外部からの干渉がない転倒防止装置
これまでにも、歩行補助や転倒防止のための器具や装置は存在していました。
杖、歩行器、手すりなどはシンプルですが効果の高いものです。しかし、それらは常に「手でつかむ」必要があり、「足の限界を手でサポートする」ものでした。
新しいバックパック型ロボットは、CMGにより背負うだけで転倒防止の力を発生させることができるため、両手がフリーになるという大きなメリットがあります。
歩行者がバランスを崩すとCMGが姿勢を正す方向へと力を発生させるため、結果としてバランスを保ち続けることができ、転倒を防止するのです。
歩行困難の原因は人の脳や足の筋力、体幹にあります。それらを身体の他の部分ではなく、ロボットが直接サポートできるのですから、非常に画期的な装置だと言えるでしょう。
ある実験では、バックパックを背負った幾人か(すべて健常者)が、幅3cm、長さ4mの梁を渡るように指示されました。
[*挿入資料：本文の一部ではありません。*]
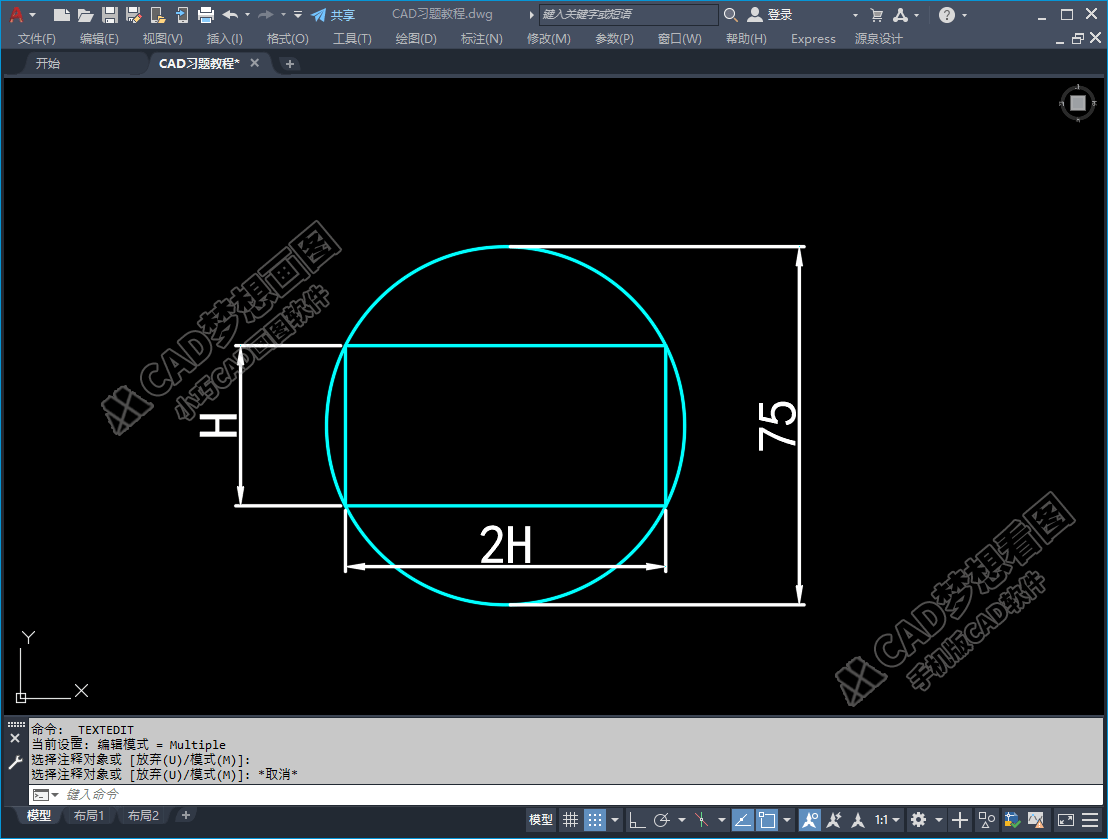
Task: Click the Save icon in quick access toolbar
Action: 109,15
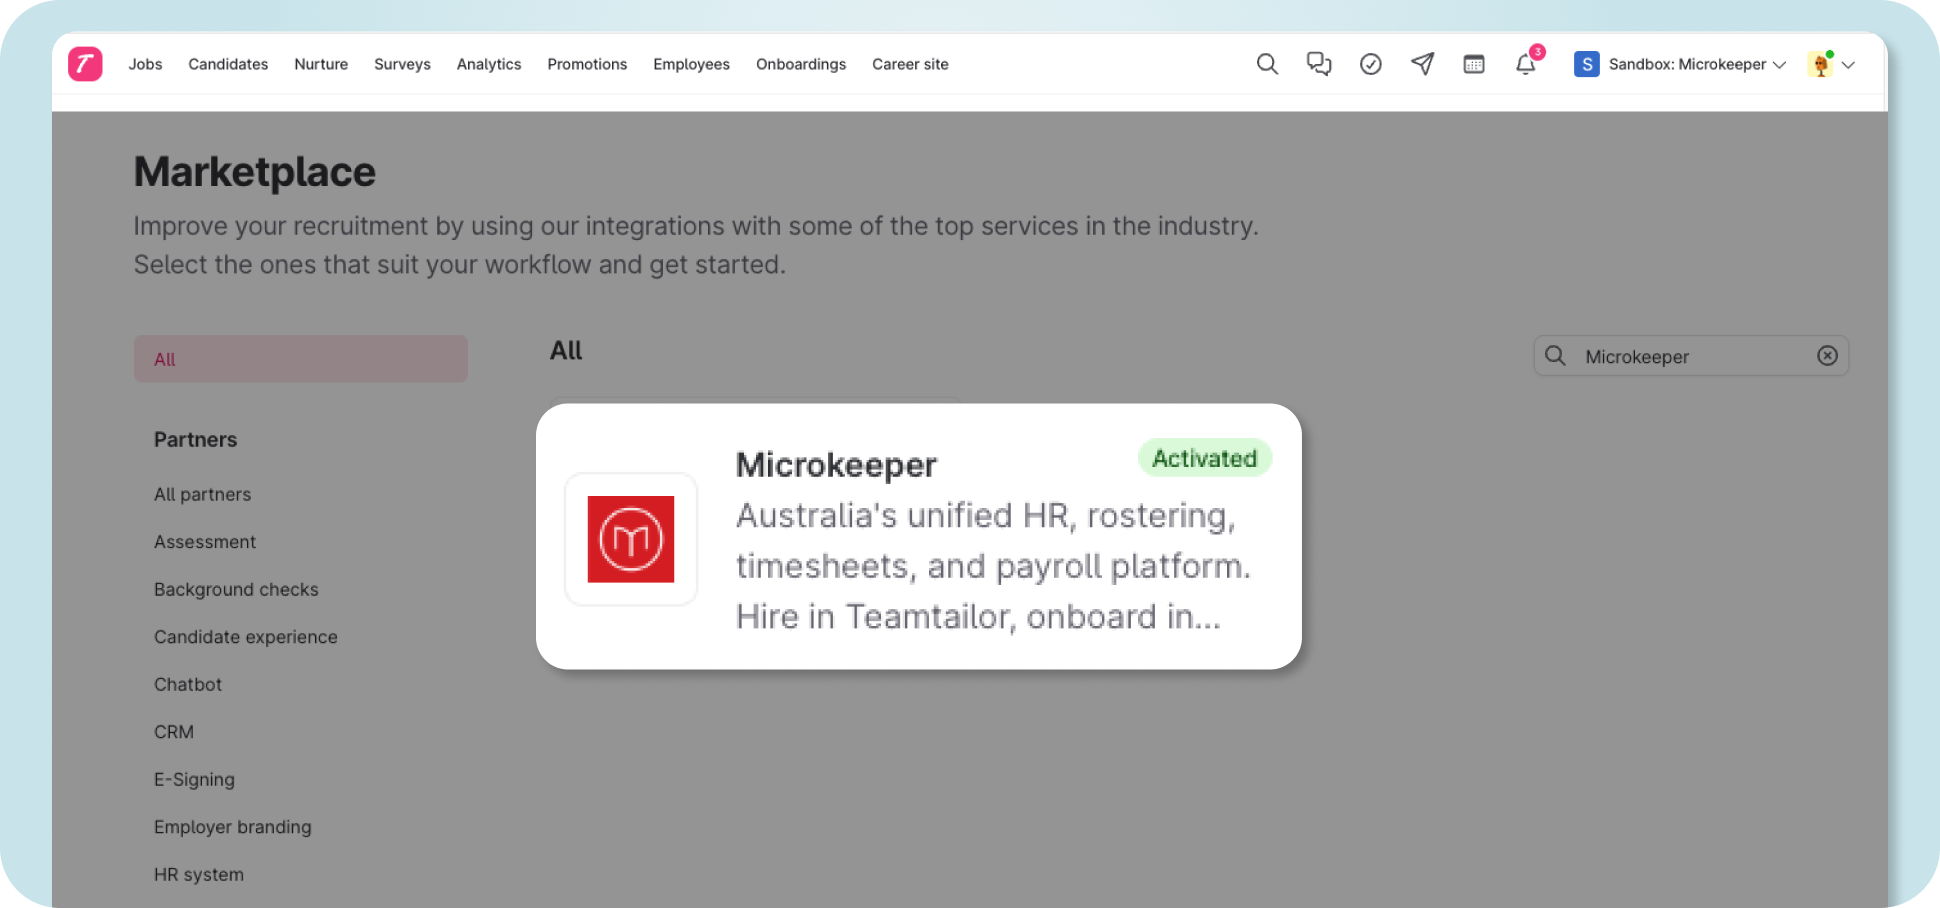The height and width of the screenshot is (908, 1940).
Task: Filter by HR system partners
Action: [x=199, y=875]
その結果、全ての被験者はCMG機能をONにすることで、OFF状態よりも非常に優れたパフォーマンスを示しました。ある健常者は2倍もの距離を渡れるようになったのです。
また別のバランス実験(狭いブロック上で姿勢を維持する実験)では歩行機能に障害を持つ慢性脳卒中患者が参加。
この場合もCMG機能によってパフォーマンスが向上しており、慢性脳卒中患者でありながら、2.5倍も長い時間立ったままでいることができました。
現段階で、CMGを採用したウェアラブル転倒防止装置は健常者の歩行バランスを大幅に改善し、慢性脳卒中患者のリハビリへの有用性を示しています。
今後の研究では、更なるバランス改善が行われる予定です。